Extract to read START
Droplets from coughing can travel more than 6 feet outdoors and have the potential to be a greater transmission risk for shorter adults and children, a new simulation study found.
The study published in the peer-reviewed journal Physics of Fluids used models to simulate cough droplets' trajectory when someone coughs outdoors with someone else nearby. Researchers from Singapore's Agency of Science, Technology and Research ran a simulation with varied air temperatures, drop sizes, humidity, wind speed and distances between the person coughing and the person listening.
The researchers found that despite the cough droplets having low inhalation exposure, it could lead to the virus spreading to clothing or skin, which could then result in infection if someone touches their face, mouth or nose. They wrote that it could be a potentially higher risk for children and shorter adults who are less than 3 feet away from someone coughing.
"Young children may be at greater risk compared to adults based on the typical downward cough trajectory. Teenagers and short adults are advised to maintain a social distance greater than 2 m. from taller persons," researchers wrote in the study. "Surgical masks are known to be effective at trapping large droplets and therefore recommended for use as necessary."
COVID-19 can spread through small particles or respiratory droplets, including from when an infected person sneezes, coughs, or breathes, according to the CDC. Infection can result when the particles are inhaled through the mouth and nose.
Extract to read END
Listed records START
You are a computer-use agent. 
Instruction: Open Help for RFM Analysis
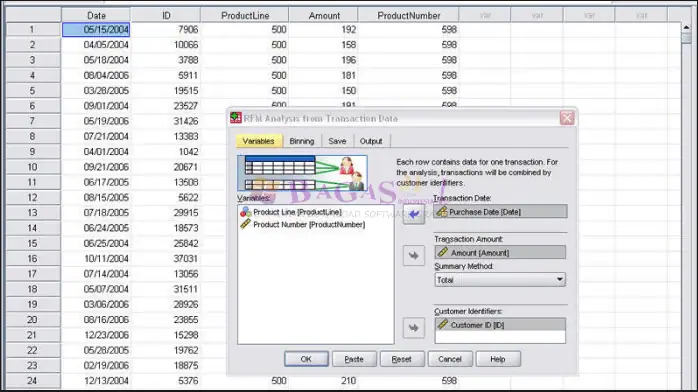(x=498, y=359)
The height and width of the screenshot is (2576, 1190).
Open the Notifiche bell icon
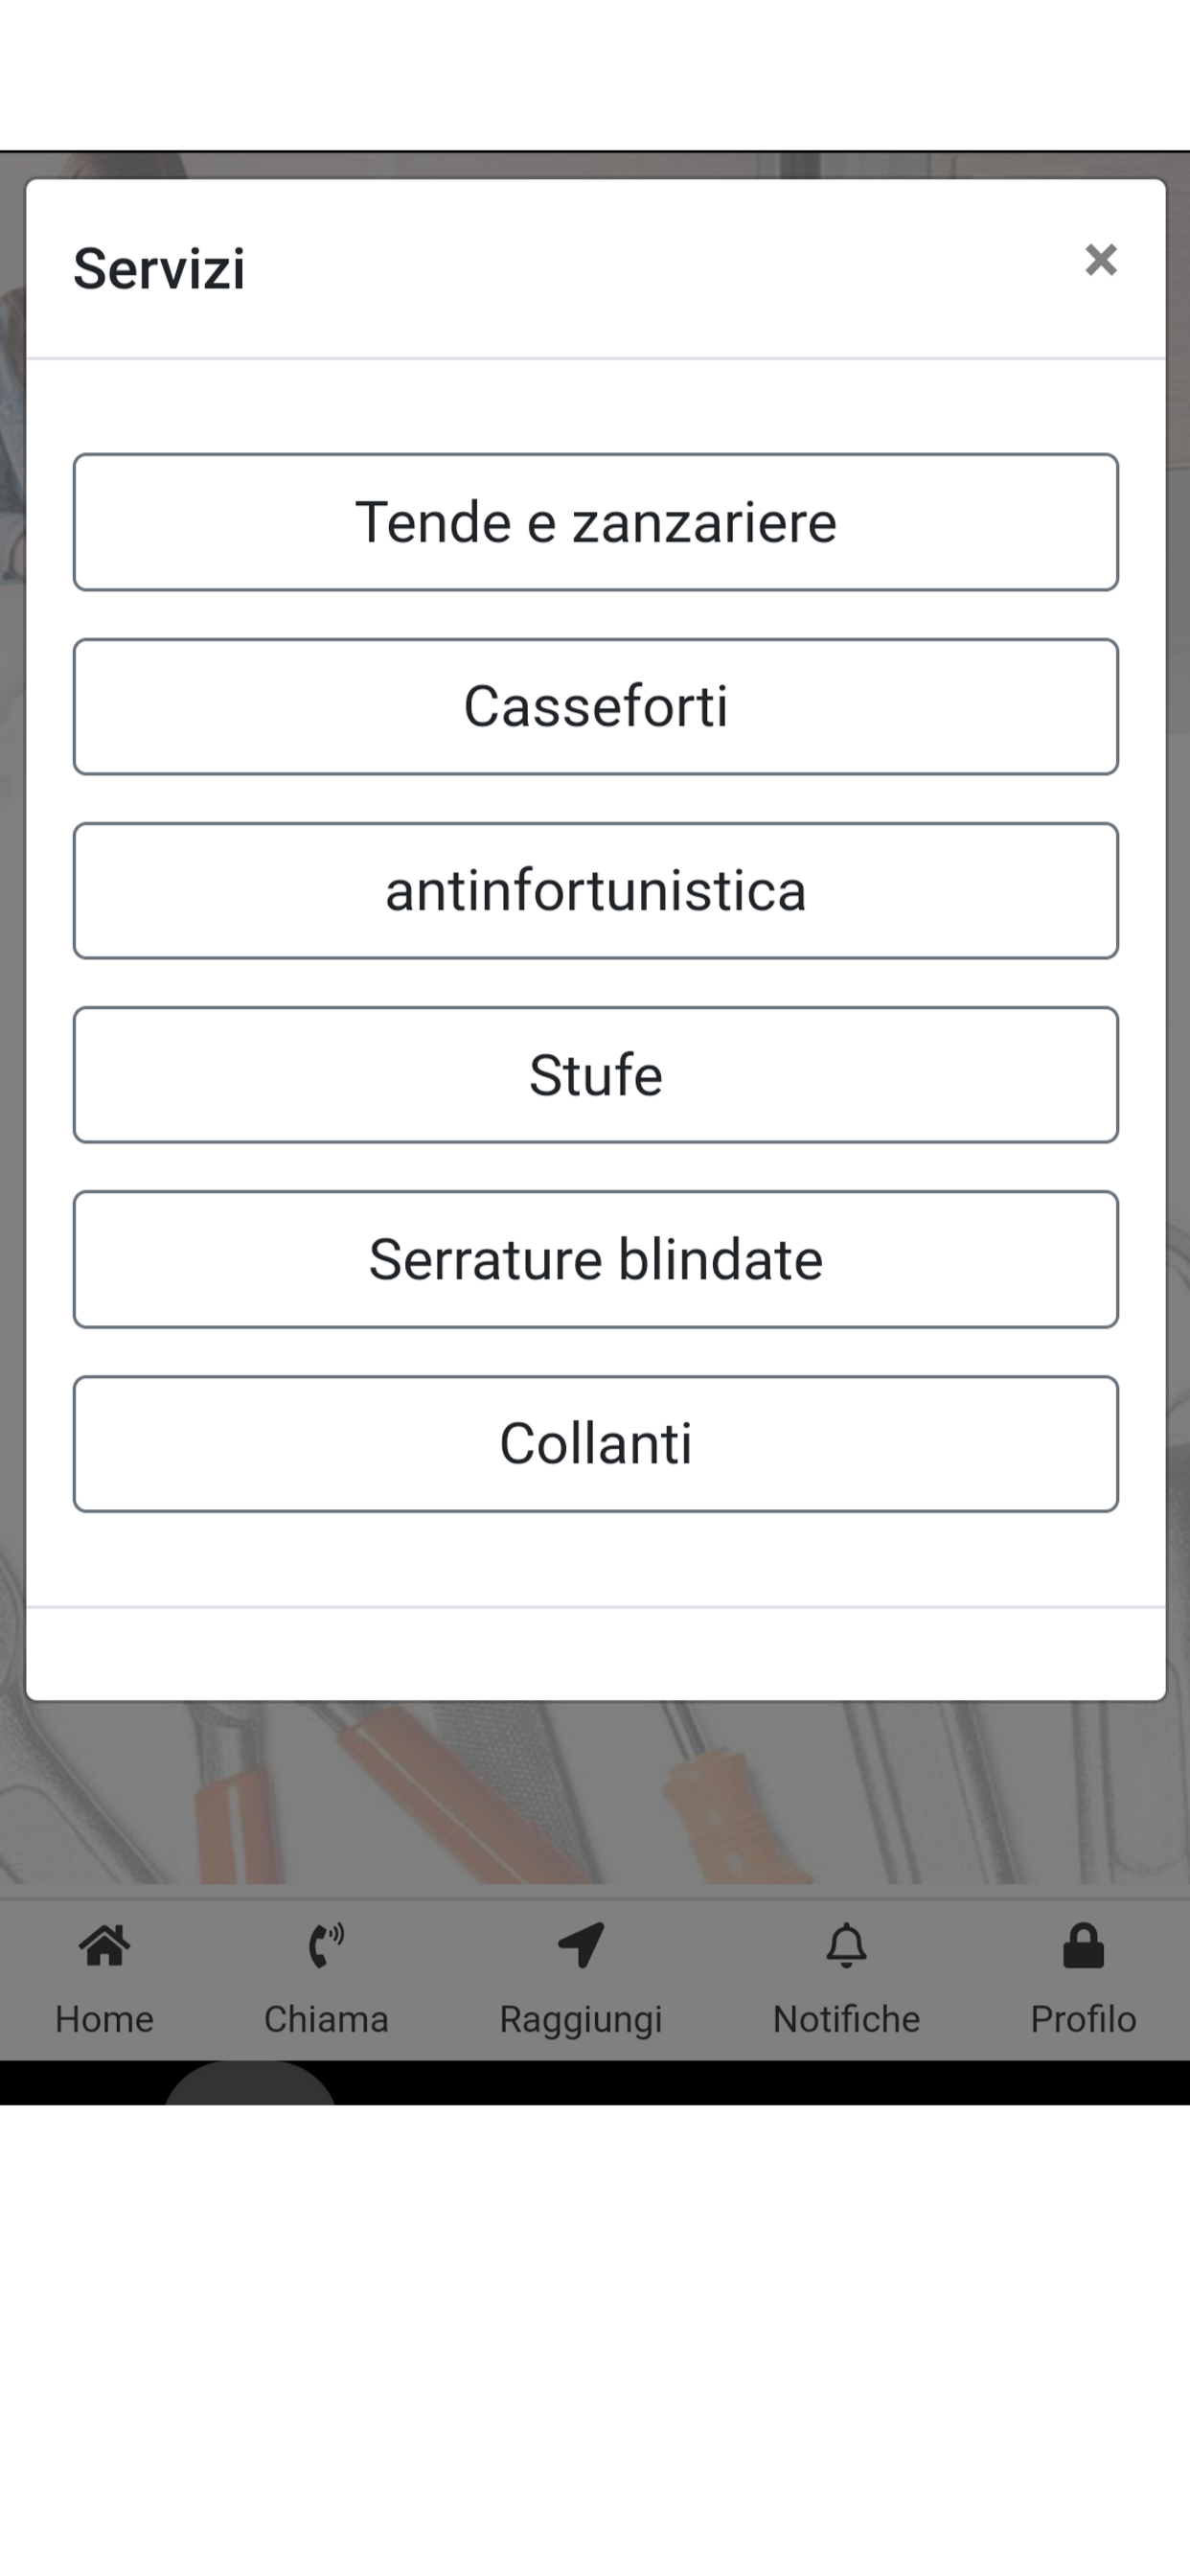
Listed records END
## Action item A
In the article on cough droplets, find the sentence "Infection can result when the particles are inhaled through the mouth and nose." Translate it into Spanish.
## Action item B
For each statement, say yes or no depending on whether it agrees with the article on cough droplets, and quote the deciding words: (i) The study appeared in the journal Physics of Fluids. (ii) The researchers told teenagers and short adults to stay within 2 m of taller persons. (iii) Wind speed was one of the things varied in the simulation.

## Exercise result A
La infección puede producirse cuando las partículas se inhalan por la boca y la nariz.

## Exercise result B
(i) Yes: "The study published in the peer-reviewed journal Physics of Fluids"
(ii) No: "Teenagers and short adults are advised to maintain a social distance greater than 2 m. from taller persons"
(iii) Yes: "ran a simulation with varied air temperatures, drop sizes, humidity, wind speed and distances"